THE REQUEST
Return the stretch from "11:26 AM PDT" through "be considered small?" in the post about the Amazon EBS outage below, copying it word for word.

--- START OF DOCUMENT EXTRACT ---

Another minor bump

Anyone based in the US East region in AWS knows that yet again there were issues with EBS volumes, although you wouldn’t know it if you looked at their website. It’s a bit of a joke when you see headlines like Amazon outage takes down Reddit, Foursquare, others yet on their status page a tiny little note icon appears that states there’s a slight issue, extremely minor, don’t worry about it. Yeah right.

The main culprits were EC2 and the API, both of which were EBS related.

“Degraded EBS performance in a single Availability Zone
10:38 AM PDT We are currently investigating degraded performance for a small number of EBS volumes in a single Availability Zone in the US-EAST-1 Region.
11:11 AM PDT We can confirm degraded performance for a small number of EBS volumes in a single Availability Zone in the US-EAST-1 Region. Instances using affected EBS volumes will also experience degraded performance.
11:26 AM PDT We are currently experiencing degraded performance for EBS volumes in a single Availability Zone in the US-EAST-1 Region. New launches for EBS backed instances are failing and instances using affected EBS volumes will experience degraded performance.
12:32 PM PDT We are working on recovering the impacted EBS volumes in a single Availability Zone in the US-EAST-1 Region.
1:02 PM PDT We continue to work to resolve the issue affecting EBS volumes in a single availability zone in the US-EAST-1 region. The AWS Management Console for EC2 indicates which availability zone is impaired. “

The actual message is much much longer but you get the gist, a small number of people were affected. Yet most of the major websites that use amazon were affected, how can that be considered small?

Either way, this time we survived, and we survived because we learnt. Back in June and July we experienced these issues with EBS so we did something about it, now why didn’t everyone else?

How Alfresco Cloud Survived

So back in June and July we were heavily reliant on EBS just like everyone else, we had an EBS backed AMI that we then used puppet to build out the OS, this is pretty much what everyone does and this is why everyone was affected, back then we probably had 100 – 150 EBS volumes so the likely hood of one of them going funny was quite high, now we have about 18, and as soon as we can we will ditch those as well.

After being hit twice in relatively quick succession we realised we had a choice, be lazy or be crazy, we went for crazy and now it paid out. We could have been lazy and just said that Amazon had issues and it wasn’t that frequent and it is not likely to happen again, or we could be crazy and reduce all of our EBS usage as much as possible, we did that.

Over the last few months I’ve added a numer or posts about The Cloud, Amazon and Architecting for the cloud along with a few funky Abnormal puppet set ups and oddities in the middle. All of this was spawned from the EBS outages, we had to be crazy, Amazon tell us all the time don’t have state, don’t rely on anything other than failure use multiple AZ’s etc etc all of those big players that were affected would have been told that they should use multiple availability zones, but as I pointed out Here their AZ can’t be fully independent and yet again this outage proves it.

--- END OF DOCUMENT EXTRACT ---
--- START OF STORED ROWS ---

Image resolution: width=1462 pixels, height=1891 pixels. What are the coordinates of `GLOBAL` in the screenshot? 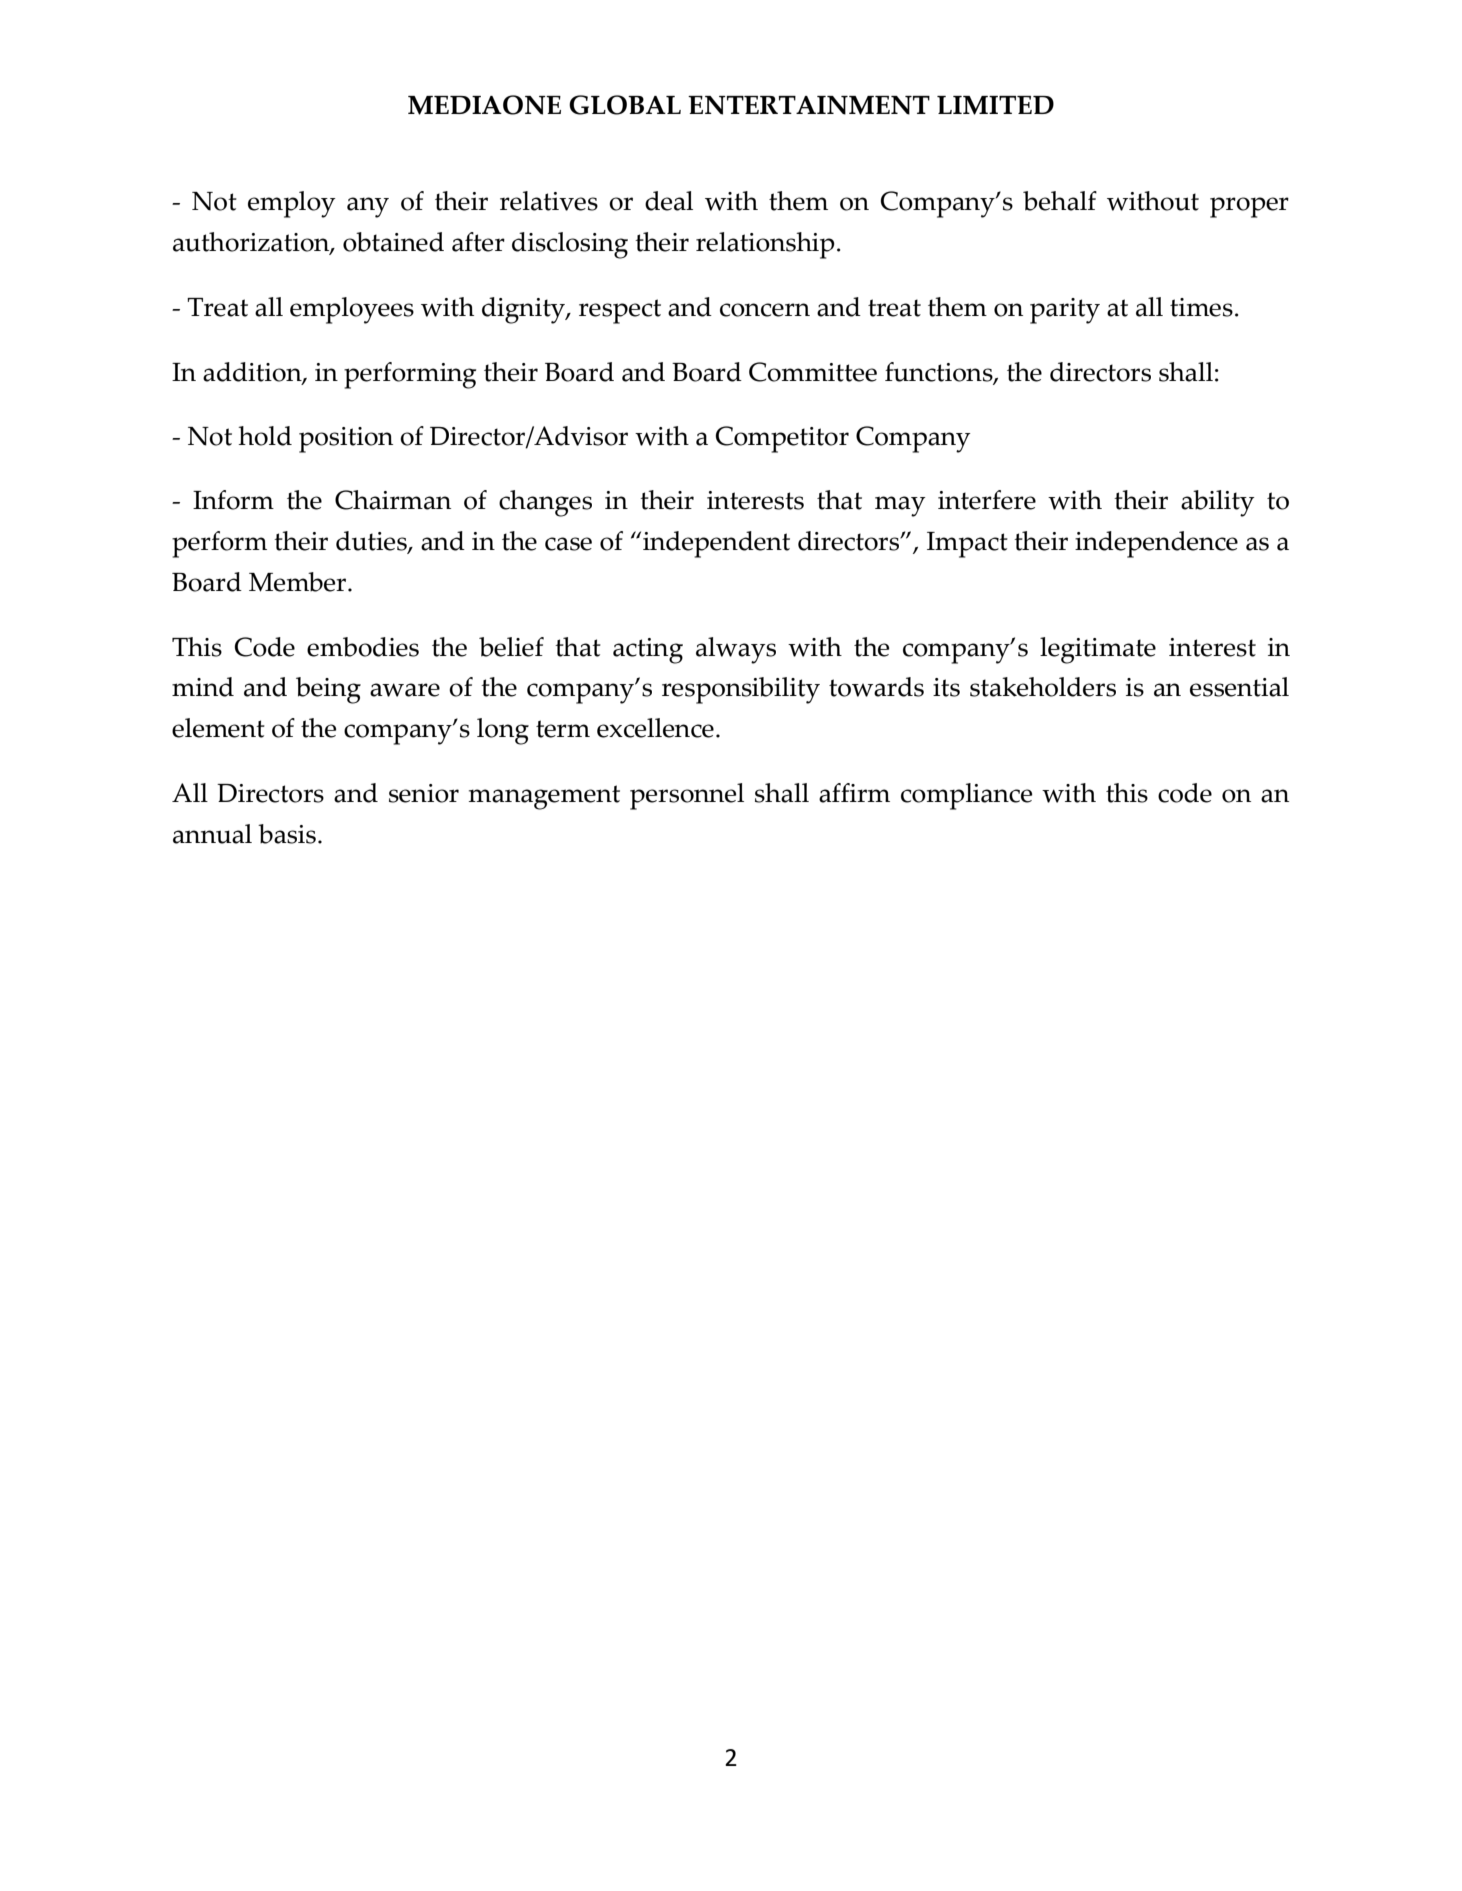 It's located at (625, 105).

--- END OF STORED ROWS ---
--- START OF STORED ROWS ---

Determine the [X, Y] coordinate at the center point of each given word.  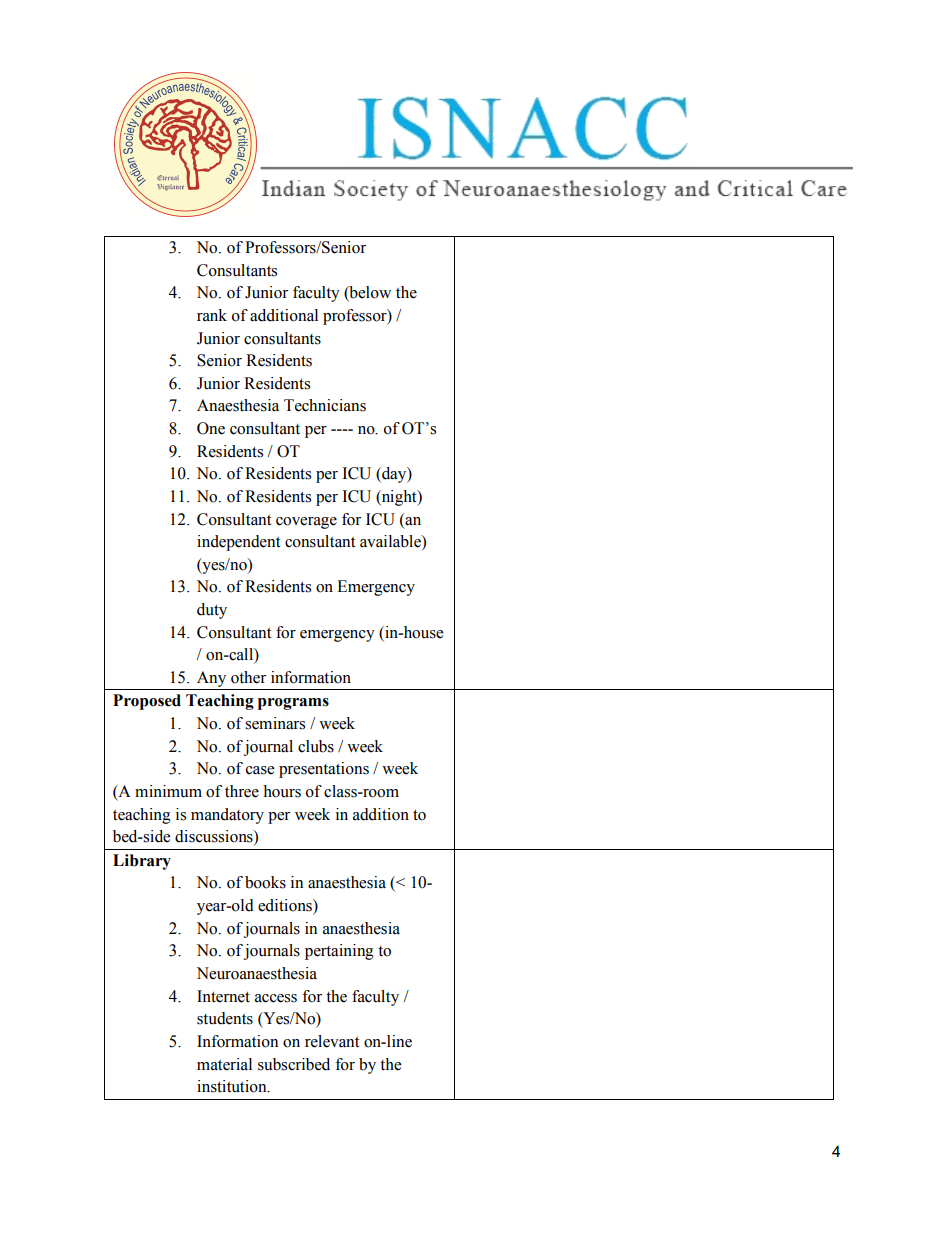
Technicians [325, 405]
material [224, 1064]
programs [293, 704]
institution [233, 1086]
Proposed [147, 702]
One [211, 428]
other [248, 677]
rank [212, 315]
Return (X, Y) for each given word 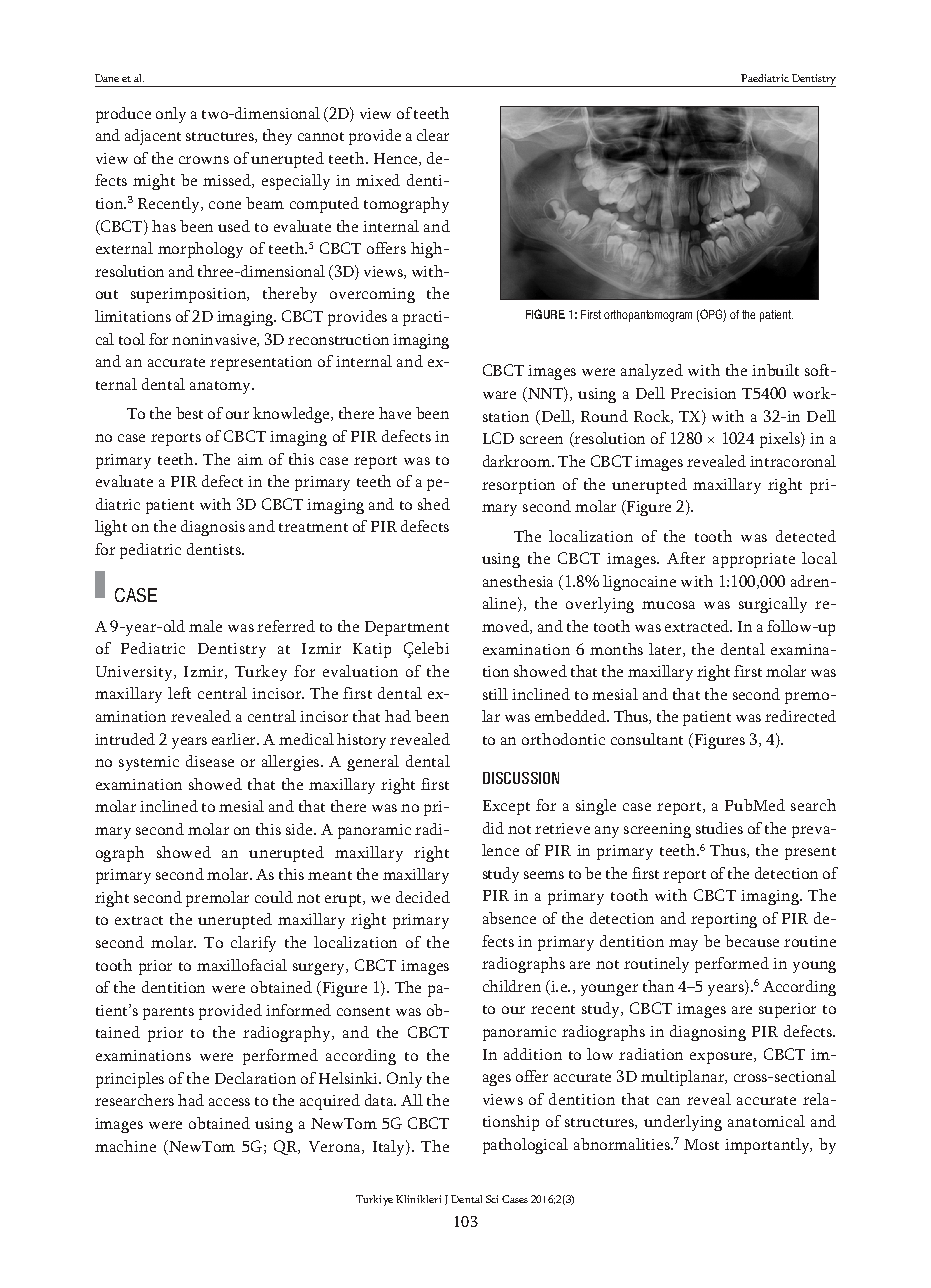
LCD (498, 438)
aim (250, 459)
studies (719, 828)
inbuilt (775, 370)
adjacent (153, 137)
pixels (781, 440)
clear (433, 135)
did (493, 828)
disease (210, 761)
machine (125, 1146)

--- END OF STORED ROWS ---

THE COMPLETED TASK
11:26 AM PDT We are currently experiencing degraded performance for EBS volumes in a single Availability Zone in the US-EAST-1 Region. New launches for EBS backed instances are failing and instances using affected EBS volumes will experience degraded performance.
12:32 PM PDT We are working on recovering the impacted EBS volumes in a single Availability Zone in the US-EAST-1 Region.
1:02 PM PDT We continue to work to resolve the issue affecting EBS volumes in a single availability zone in the US-EAST-1 region. The AWS Management Console for EC2 indicates which availability zone is impaired. “

The actual message is much much longer but you get the gist, a small number of people were affected. Yet most of the major websites that use amazon were affected, how can that be considered small?